OFFSHORE DRILLING: The federal government is finalizing a new rule aimed at preventing the type of undersea oil well blowout that led to the 2010 BP spill. (The Hill)

EDUCATION: The West Virginia House blocks new science standards because they mention climate change. (Charleston Gazette-Mail)

STORAGE: A battery plant in Florida illustrates the challenges of government stimulus programs during rapid technological change. (The Washington Post)

CLEAN POWER PLAN: The Virginia Chamber of Commerce joins 166 other business organizations supporting a lawsuit aimed at stopping the plan. (WRIC-TV)

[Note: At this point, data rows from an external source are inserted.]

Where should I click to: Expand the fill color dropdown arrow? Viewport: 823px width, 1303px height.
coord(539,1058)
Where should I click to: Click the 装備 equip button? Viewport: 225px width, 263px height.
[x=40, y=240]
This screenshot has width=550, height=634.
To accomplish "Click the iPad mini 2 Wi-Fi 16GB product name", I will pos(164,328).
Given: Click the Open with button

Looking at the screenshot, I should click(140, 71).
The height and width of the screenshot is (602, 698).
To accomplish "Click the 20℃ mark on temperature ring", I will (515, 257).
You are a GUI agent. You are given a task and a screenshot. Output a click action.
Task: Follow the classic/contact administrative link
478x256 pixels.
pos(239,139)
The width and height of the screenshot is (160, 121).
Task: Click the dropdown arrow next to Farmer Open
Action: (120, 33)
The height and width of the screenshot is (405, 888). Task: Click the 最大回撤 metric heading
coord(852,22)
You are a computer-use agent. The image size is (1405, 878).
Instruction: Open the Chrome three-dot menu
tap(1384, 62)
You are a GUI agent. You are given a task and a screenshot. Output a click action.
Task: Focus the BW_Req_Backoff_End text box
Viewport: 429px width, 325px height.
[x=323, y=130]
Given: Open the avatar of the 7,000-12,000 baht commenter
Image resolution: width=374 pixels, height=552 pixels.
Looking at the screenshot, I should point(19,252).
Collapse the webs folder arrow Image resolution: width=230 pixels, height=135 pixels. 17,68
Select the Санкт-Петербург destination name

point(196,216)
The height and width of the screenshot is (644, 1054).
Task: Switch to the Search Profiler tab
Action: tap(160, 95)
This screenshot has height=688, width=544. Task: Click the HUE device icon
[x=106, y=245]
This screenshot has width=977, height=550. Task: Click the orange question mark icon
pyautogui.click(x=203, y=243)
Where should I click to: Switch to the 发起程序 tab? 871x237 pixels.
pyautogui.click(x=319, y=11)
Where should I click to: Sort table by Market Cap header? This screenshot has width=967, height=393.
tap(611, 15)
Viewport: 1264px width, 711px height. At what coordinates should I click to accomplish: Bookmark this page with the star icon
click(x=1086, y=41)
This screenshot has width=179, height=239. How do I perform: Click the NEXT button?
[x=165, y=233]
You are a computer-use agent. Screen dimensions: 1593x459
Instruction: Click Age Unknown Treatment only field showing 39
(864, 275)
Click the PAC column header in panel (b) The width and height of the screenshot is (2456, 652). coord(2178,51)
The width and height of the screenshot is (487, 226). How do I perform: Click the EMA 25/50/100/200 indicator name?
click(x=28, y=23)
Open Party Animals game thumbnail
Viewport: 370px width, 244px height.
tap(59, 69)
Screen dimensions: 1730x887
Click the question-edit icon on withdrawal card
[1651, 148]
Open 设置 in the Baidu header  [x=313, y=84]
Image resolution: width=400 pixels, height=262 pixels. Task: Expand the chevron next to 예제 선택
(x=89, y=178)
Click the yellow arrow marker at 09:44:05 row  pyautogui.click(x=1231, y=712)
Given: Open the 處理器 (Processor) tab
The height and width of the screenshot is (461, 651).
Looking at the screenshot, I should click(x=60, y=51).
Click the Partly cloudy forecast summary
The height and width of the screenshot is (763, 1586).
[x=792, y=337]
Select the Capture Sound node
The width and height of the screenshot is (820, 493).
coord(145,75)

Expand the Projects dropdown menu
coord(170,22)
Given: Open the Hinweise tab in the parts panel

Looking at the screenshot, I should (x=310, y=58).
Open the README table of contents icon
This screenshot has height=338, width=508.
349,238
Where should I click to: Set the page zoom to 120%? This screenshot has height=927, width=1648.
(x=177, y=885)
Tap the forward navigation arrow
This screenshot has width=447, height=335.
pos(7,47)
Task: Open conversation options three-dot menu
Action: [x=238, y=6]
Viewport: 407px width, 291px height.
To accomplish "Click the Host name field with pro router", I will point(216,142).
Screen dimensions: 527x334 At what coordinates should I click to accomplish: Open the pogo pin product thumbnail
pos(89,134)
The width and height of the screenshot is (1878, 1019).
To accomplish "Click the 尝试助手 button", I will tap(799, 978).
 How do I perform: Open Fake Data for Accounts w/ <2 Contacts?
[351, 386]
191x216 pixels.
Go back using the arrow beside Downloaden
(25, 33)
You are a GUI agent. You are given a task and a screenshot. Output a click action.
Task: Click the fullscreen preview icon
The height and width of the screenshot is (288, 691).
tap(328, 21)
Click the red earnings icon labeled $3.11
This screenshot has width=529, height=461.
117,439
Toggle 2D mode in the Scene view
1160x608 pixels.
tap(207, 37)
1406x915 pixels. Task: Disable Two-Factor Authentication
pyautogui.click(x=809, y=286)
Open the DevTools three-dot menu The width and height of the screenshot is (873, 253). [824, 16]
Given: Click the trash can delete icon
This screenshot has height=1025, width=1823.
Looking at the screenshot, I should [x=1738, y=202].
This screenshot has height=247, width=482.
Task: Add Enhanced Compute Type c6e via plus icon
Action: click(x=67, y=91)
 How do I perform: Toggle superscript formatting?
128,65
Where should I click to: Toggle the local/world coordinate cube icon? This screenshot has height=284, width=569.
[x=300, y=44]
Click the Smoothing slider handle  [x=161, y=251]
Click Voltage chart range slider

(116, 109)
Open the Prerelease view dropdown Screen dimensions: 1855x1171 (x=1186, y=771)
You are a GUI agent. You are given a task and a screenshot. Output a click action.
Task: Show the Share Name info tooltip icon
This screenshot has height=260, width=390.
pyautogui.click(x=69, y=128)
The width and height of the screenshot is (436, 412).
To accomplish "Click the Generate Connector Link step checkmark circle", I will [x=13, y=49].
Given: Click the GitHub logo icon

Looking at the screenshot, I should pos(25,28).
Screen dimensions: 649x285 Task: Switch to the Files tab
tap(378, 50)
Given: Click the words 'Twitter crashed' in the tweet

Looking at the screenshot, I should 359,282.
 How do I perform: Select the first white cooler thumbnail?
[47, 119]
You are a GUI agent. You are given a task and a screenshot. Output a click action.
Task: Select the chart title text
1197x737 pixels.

TECHNOLOGY:Charlotte company hires a financial adviser to sell its  cooling-tower business. (Charlotte Business Journal)

SOLAR:
• An engineer in North Carolina combines his passion for clean energy and rescuing pets with a rooftop solar system on an animal hospital. (Asheville Citizen-Times)
• A Virginia city councilman urges his town to “take things into our own hands” on solar. (WHSV-TV)

POLLUTION: Officials in a Kentucky county are furious after learning out-of-state radioactive waste has been dumped locally. (The Exponent Telegram)

COAL:
• The Kemper coal-gasification power plant in Mississippi faces new litigation over its rising costs. (Atlanta Business Chronicle)
• The Sierra Club appeals to Entergy to close two coal-fired power plants Arkansas. (Arkansas Democrat-Gazette)
• An importer sues a railroad to break terms of a contract involving coal destined for power plants in Georgia, Virginia and the Carolinas. (SNL)
• A contested tax credit approved by Virginia lawmakers is set for the Governor’s signature. (The Roanoke Times)

PIPELINES:
• A judge denies a motion by Virginia landowners to delay the Atlantic Coast Pipeline. (The News Virginian)
• A coalition unveils an online tool to spotlight environmental risks of the proposed  Atlantic Coast Pipeline. (Augusta News Leader)
• West Virginia land owners step up attacks against a bill that would enable land surveys for the proposed Mountain Valley Pipeline. (WVVA-TV)

COMMENTARY:
• There’s ample evidence about how the coal industry really runs West Virginia. (Charleston Gazette-Mail)
• A retired construction company president says the proposed Atlantic Coast Pipeline is key to local job growth in southwestern Virginia. (The Roanoke Times)
• The man largely responsible for promoting the first U.S. exports of liquefied natural gas was fired last year from the company leading the push. (USA Today)
• A pastor in Virginia cites the disproportionate burden on minorities from air polluted by coal-fired power plants. (The Daily Progress)
• The head of the Virginia Chamber of Commerce cites the benefits of the Atlantic Coast Pipeline to local businesses. (The Virginian-Pilot)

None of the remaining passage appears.